Angle was one of the few former WWE stars to deliver four-star matches and boast the name recognition needed to promote TNA to a global audience. The 1996 220-pound freestyle wrestling gold medal winner in the Atlanta Games has scaled back his professional commitments for TNA and will wrestle only occasionally this year. Angle was granted his release from his WWE contract in 2006 and signed later that year with TNA.
"I had an incredible career at WWE," Angle said, "but my career has actually been better in TNA."
Roode, Lashley, Jeff Hardy, James Storm and Samoa Joe are all positioned as TNA main eventers for 2015 and an alliance with United Talent Agency has the company owned by Panda Energy International hopeful of expanding its talent beyond its unique six-sided ring.
Unlike Spike's wide reach on most cable providers, Destination America is available in just under 60 million homes since launching in 2012 and airs shows such as "Hillbilly Blood" and "Ghost Asylum."
"Of course, it's a small concern," Carter said. "But the most important thing is, how important are we going to be to them and what are they going to do to build our brand using the muscle of Discovery."

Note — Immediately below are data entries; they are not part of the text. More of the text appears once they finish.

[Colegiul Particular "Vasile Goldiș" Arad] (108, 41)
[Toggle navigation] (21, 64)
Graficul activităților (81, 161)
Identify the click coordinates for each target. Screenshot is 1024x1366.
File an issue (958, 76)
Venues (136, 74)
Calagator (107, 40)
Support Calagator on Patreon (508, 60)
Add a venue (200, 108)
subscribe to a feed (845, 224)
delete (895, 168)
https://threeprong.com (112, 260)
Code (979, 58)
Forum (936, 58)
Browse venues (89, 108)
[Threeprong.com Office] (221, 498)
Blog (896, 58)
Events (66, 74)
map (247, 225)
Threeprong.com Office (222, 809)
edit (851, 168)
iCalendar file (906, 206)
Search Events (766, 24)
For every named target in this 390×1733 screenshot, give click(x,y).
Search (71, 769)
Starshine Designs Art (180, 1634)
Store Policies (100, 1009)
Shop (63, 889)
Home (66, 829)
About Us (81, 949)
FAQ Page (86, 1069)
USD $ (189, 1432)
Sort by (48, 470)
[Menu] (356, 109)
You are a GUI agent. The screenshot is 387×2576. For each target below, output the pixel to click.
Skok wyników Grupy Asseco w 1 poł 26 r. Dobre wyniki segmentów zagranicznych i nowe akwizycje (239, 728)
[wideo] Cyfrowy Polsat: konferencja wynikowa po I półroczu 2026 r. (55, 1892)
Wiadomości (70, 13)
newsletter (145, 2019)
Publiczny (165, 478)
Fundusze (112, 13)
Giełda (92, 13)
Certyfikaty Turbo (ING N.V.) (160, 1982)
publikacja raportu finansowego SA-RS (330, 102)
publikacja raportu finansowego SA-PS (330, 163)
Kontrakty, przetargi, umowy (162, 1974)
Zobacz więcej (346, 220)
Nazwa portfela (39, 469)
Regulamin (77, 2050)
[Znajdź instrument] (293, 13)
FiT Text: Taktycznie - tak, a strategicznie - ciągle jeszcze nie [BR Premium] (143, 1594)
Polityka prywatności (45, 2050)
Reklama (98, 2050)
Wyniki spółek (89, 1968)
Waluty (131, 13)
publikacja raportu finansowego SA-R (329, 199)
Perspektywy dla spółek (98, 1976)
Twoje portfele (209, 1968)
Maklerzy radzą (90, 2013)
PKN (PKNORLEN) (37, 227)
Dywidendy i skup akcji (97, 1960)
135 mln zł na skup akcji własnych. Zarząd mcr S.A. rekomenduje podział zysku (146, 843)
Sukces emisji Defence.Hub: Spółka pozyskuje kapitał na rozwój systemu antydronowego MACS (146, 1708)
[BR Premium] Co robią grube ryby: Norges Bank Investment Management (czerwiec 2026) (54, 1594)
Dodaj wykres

For starters, TNA is expanding beyond the flagship "Impact" show and will have programming on Saturday mornings.
While WWE found success with "Smackdown" on Friday for years, the night is typically a graveyard for viewership and the 800,000 or so viewers TNA had dipped toward on Spike would be considered a booming success on Destination America.
"We felt there was an audience coming to Friday already looking for wrestling and we expect them to find 'Impact,'" said Marc Etkind, general manager of Destination America. "What we like about the wrestling audience is, it's an all-American audience."